Bill just shrugged. I just sat there.

“Fuck the both of you!” Krch exploded. “Go to hell! Get the hell out of here before—!”

“Wait.” That was from Francie, looking hard at Krch. “I’m part of this investigation; I’m in this, too. If there’s some shit that’s going to land on me, I want to know about it.”

Krch stared at her, unbelieving.

She turned from him. “Tell me what you’re talking about. From the beginning,” she ordered Bill.

Good, Francie, I thought. Green, maybe, but I’ll bet you make it.

Of course, it helps to have a willing witness. Bill nodded agreeably at Francie. “We were there. At Lewis’s. Make whatever you want out of that. We looked around. We didn’t mess with anything and we didn’t take anything except a copy of Lewis’s computer files and the manual to this Pocket Wizard thing. The thing itself was missing when we got there. We figured that was what was stolen when the tape was broken.”

“And?” Francie’s voice was still hard.

“And Krch was the guy who stole it.”

“Smith, so help me—” Krch snarled.

“Krch, put a sock in it, huh?” Bill said. “I don’t know what your problem is, anyway. You’re the cops. Who am I going to go to with this, outside this room? I’m only laying it all out now because I think you always ought to share everything with your partner.”

Well, I thought, what a lovely testimonial.

Francie wasn’t impressed. “You’re accusing a police officer of breaking and entering. And theft,” she said.

“And concealing evidence,” Bill said. “That was the point.”

“Evidence of what?” Francie frowned at Bill.

“Not of something he’d done. Of Lewis’s drug trade. That’s what he thought he was doing, anyway. Because of what he just said, about other cops getting interested if they knew there were drugs involved.”

“Because Krch and Francie knew about that because of Everest, but no one else did?” I asked. “To keep it from the other cops. To keep Everest for himself.”

Krch rose, red-faced, sputtering. “You lying motherfucker!” His hands were thick, white-knuckled fists. “You son of a bitch! You’re fucking under arrest, right now—!”

“Sit down, Krch!” That was Francie. “Goddamn it! He’s right, isn’t he?”

Krch stopped in midroar. His face darkened to a deep maroon.
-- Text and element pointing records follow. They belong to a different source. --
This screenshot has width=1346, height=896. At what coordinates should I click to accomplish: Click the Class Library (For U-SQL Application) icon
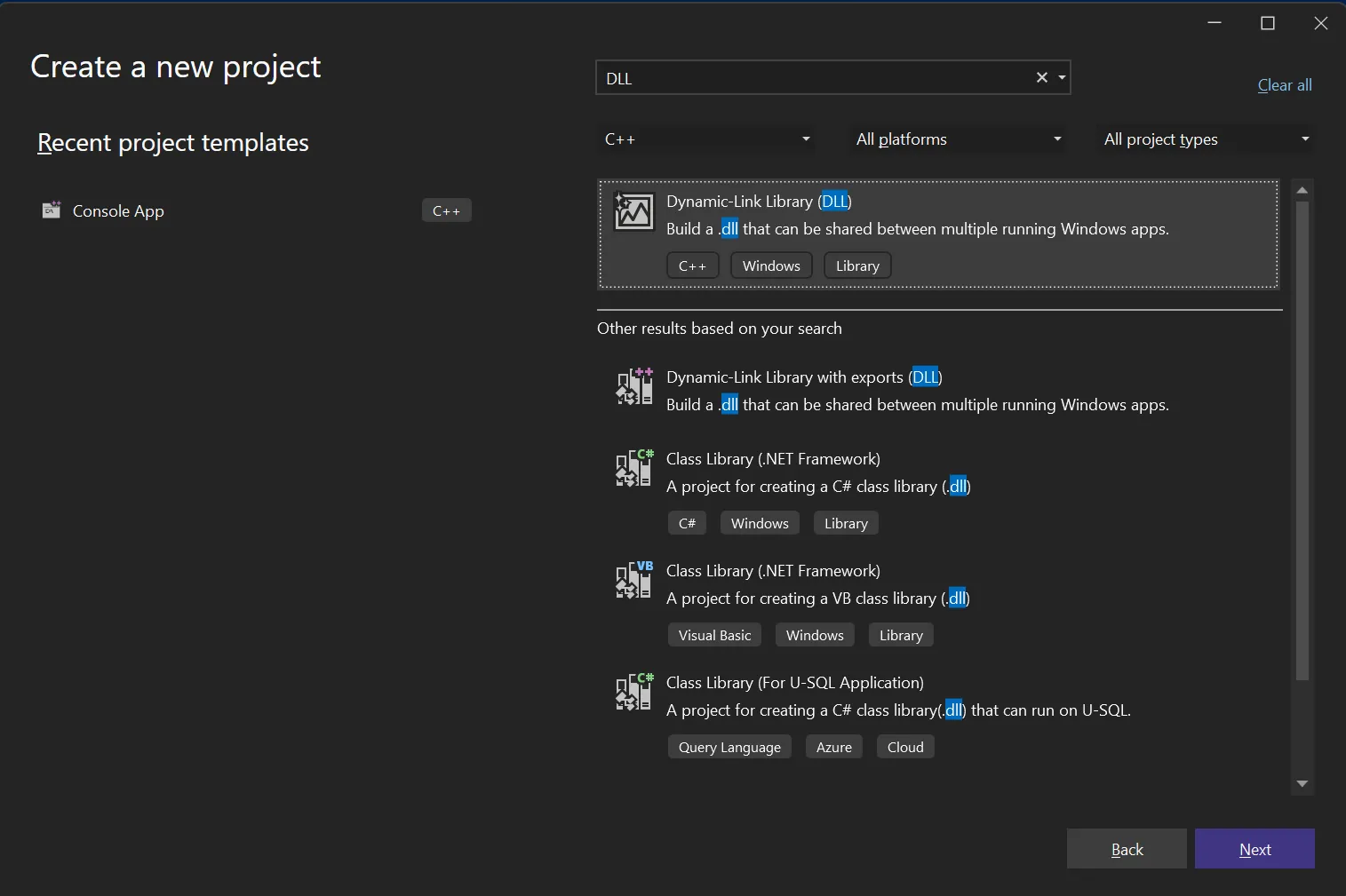pyautogui.click(x=633, y=693)
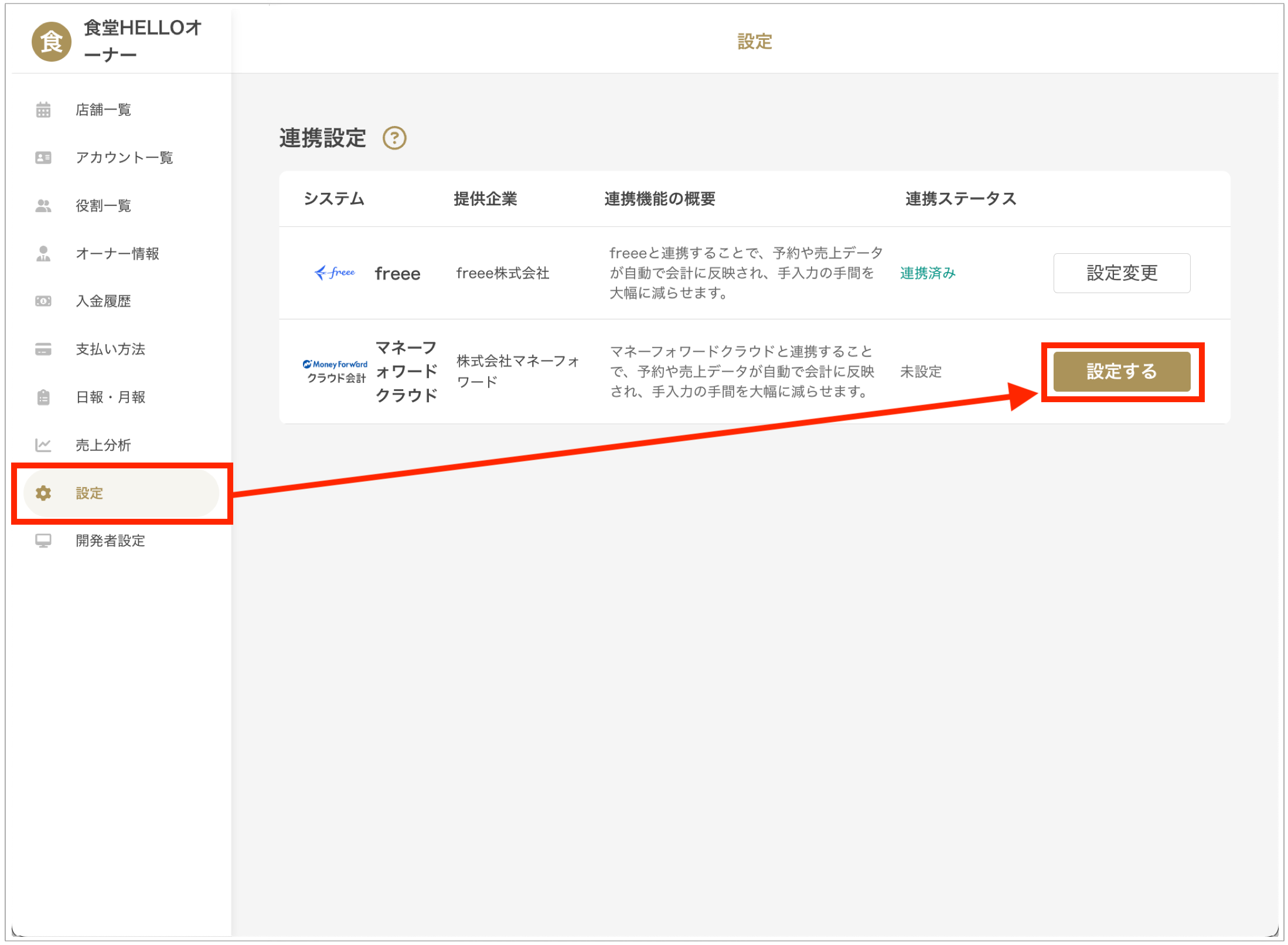This screenshot has height=945, width=1288.
Task: Click the credit card icon for 支払い方法
Action: click(x=43, y=349)
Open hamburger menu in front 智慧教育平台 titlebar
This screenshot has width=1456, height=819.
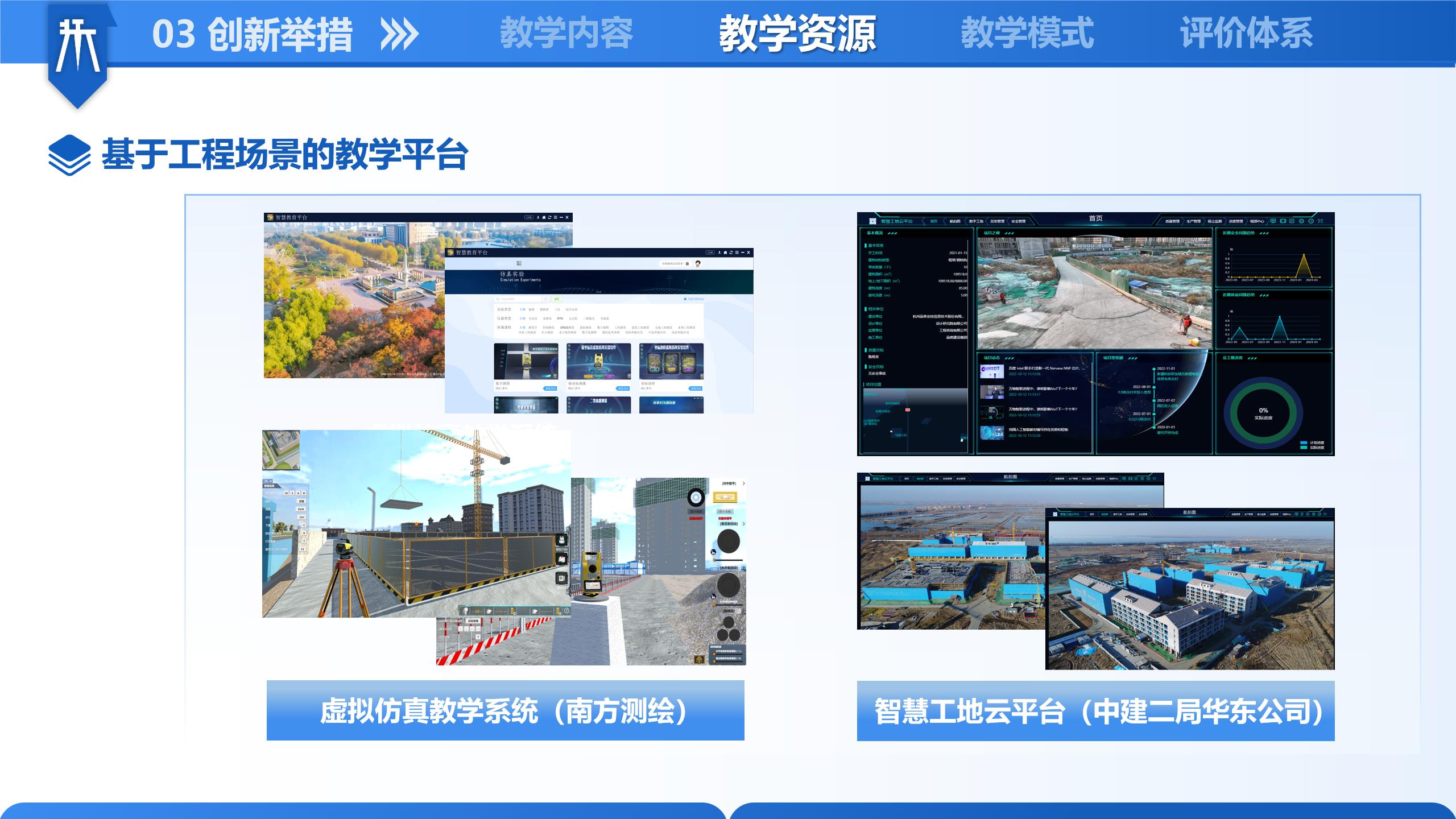coord(737,253)
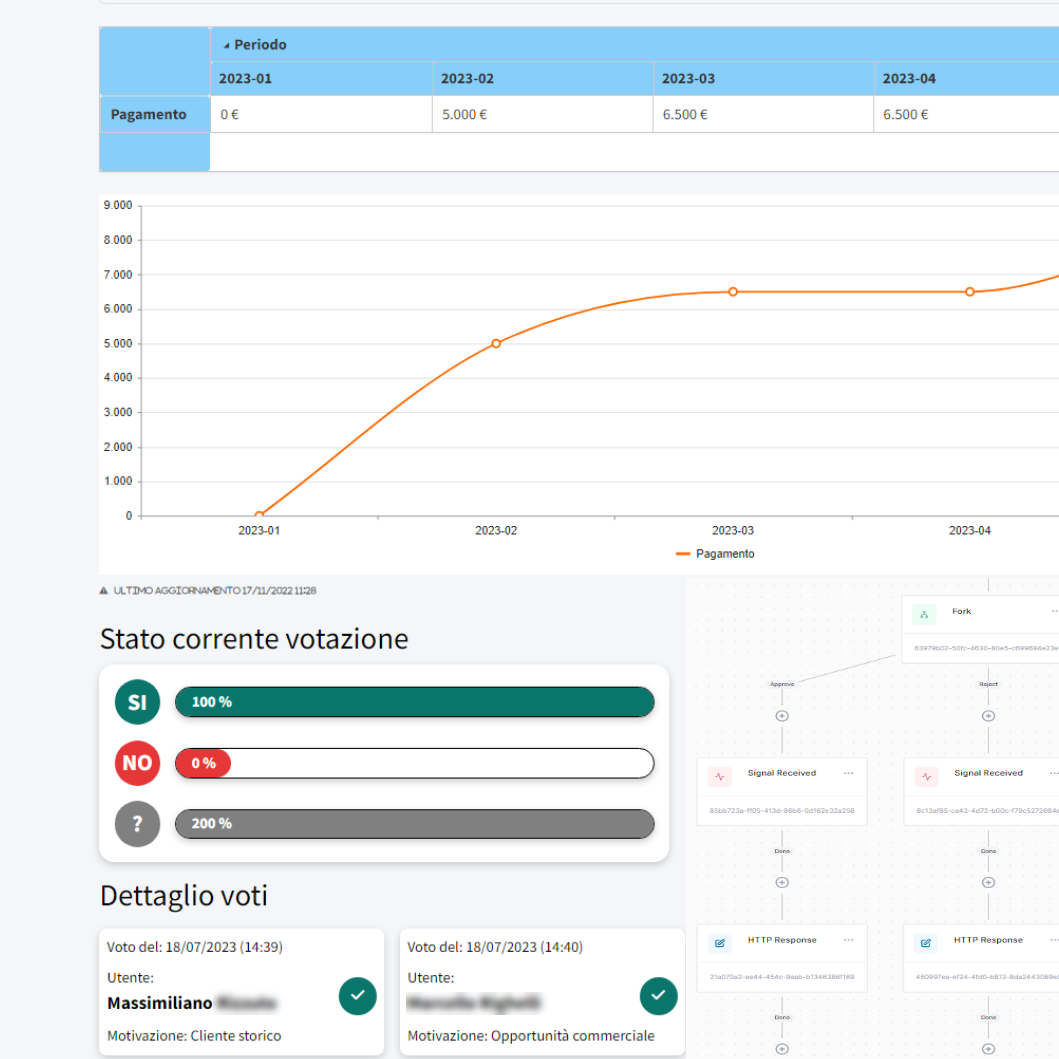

With his mouth shut like that, I was afraid he might explode.

“Sure I am.” Bill kept his seat, and kept his eyes on Krch. “It was just routine, when you heard about Lewis, right, Harry? At your shift briefing, I’ll bet. A homicide in a neighboring precinct, just something to know about.” He glanced at Francie for confirmation of that, and he got it.

“And you knew it could ice your comeback. You knew the big boys would be interested, narcotics, if they connected it up. You and Rossi were close. You didn’t want them to know.”

Bill slid his hands into his pockets and tilted his chair back, just the way Krch had. He looked up at Krch, who was still standing, still purple. “You didn’t even know what you were looking for. You probably hoped there wasn’t anything. You checked the computer files, and there wasn’t, but then you thought. Rossi was right about you, Krch. You would’ve been a good cop. You saw how organized Lewis was, and you knew he’d have records. He was that kind of guy. So you hunted, and you found what the other cops missed. You can work a computer, which is more than I can do. You could work that thing, too. You knew what it was. What you didn’t know, until Lydia told you just now, was what’s in it. That’s what the lists are, Harry. Not just drug connections. Johns. And they’re yours now. They’re a gift.”